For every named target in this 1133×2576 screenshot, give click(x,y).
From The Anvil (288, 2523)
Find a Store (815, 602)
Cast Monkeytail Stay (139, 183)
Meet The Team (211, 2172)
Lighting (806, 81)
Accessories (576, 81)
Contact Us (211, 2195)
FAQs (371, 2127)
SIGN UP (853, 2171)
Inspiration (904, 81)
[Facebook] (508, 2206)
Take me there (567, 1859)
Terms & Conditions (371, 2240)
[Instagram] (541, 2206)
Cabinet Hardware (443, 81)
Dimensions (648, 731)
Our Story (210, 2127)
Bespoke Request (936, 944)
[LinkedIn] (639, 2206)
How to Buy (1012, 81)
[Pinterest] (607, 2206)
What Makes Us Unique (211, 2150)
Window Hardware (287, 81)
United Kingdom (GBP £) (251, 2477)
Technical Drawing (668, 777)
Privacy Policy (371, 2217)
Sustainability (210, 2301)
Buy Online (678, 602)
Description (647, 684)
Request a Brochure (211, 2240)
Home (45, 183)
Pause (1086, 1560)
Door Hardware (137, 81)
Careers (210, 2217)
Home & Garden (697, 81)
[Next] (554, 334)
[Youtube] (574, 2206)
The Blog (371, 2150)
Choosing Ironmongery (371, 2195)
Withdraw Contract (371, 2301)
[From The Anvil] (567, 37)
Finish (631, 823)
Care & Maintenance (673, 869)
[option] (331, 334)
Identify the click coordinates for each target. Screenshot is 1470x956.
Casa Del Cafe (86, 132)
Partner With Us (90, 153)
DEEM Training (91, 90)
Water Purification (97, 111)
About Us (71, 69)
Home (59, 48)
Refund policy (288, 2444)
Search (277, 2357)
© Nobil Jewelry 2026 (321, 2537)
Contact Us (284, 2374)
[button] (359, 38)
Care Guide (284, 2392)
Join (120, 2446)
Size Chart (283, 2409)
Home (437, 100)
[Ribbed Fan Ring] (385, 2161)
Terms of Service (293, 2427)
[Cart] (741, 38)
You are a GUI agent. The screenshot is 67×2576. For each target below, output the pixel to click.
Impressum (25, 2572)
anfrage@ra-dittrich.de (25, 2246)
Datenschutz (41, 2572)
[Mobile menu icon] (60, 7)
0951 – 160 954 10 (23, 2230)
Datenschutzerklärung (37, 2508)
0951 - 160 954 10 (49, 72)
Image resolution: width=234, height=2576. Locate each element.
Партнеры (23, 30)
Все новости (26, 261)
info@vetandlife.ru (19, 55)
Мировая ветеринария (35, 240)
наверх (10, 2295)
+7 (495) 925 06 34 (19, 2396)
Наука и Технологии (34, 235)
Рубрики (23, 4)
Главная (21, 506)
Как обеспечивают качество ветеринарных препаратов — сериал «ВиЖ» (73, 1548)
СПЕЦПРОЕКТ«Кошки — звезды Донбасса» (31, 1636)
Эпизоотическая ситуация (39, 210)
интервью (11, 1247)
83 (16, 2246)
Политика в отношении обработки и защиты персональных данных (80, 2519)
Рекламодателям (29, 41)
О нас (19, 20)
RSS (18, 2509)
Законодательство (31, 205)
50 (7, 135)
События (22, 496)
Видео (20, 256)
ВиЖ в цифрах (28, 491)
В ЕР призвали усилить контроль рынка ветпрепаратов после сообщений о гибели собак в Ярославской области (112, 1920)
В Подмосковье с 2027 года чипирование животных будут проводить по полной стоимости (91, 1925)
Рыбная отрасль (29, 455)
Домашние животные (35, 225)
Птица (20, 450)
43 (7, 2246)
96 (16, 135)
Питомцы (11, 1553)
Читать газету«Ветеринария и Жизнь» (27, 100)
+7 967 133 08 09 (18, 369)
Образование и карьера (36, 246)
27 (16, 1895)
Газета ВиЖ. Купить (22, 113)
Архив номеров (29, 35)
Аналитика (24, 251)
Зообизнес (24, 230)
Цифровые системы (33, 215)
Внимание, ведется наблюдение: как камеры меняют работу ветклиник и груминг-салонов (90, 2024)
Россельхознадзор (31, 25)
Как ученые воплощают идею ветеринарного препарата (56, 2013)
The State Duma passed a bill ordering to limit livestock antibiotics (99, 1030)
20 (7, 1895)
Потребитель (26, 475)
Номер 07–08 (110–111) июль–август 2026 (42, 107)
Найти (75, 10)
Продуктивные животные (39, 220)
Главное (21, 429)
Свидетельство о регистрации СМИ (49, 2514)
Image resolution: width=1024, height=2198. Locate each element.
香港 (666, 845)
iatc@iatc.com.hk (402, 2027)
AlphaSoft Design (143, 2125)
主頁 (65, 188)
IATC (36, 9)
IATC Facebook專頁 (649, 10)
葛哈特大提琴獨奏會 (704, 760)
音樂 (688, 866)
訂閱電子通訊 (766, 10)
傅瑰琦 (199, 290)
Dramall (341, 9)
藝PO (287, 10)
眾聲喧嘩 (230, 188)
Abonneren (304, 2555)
========================================================================
§ Problem statement
Using the entries shown above, reproduce verbatim the lines from the line bearing "From The Anvil (288, 2523)" to the line bearing "Cabinet Hardware (443, 81)", inclusive.

§ Solution to the exercise
From The Anvil (288, 2523)
Find a Store (815, 602)
Cast Monkeytail Stay (139, 183)
Meet The Team (211, 2172)
Lighting (806, 81)
Accessories (576, 81)
Contact Us (211, 2195)
FAQs (371, 2127)
SIGN UP (853, 2171)
Inspiration (904, 81)
[Facebook] (508, 2206)
Take me there (567, 1859)
Terms & Conditions (371, 2240)
[Instagram] (541, 2206)
Cabinet Hardware (443, 81)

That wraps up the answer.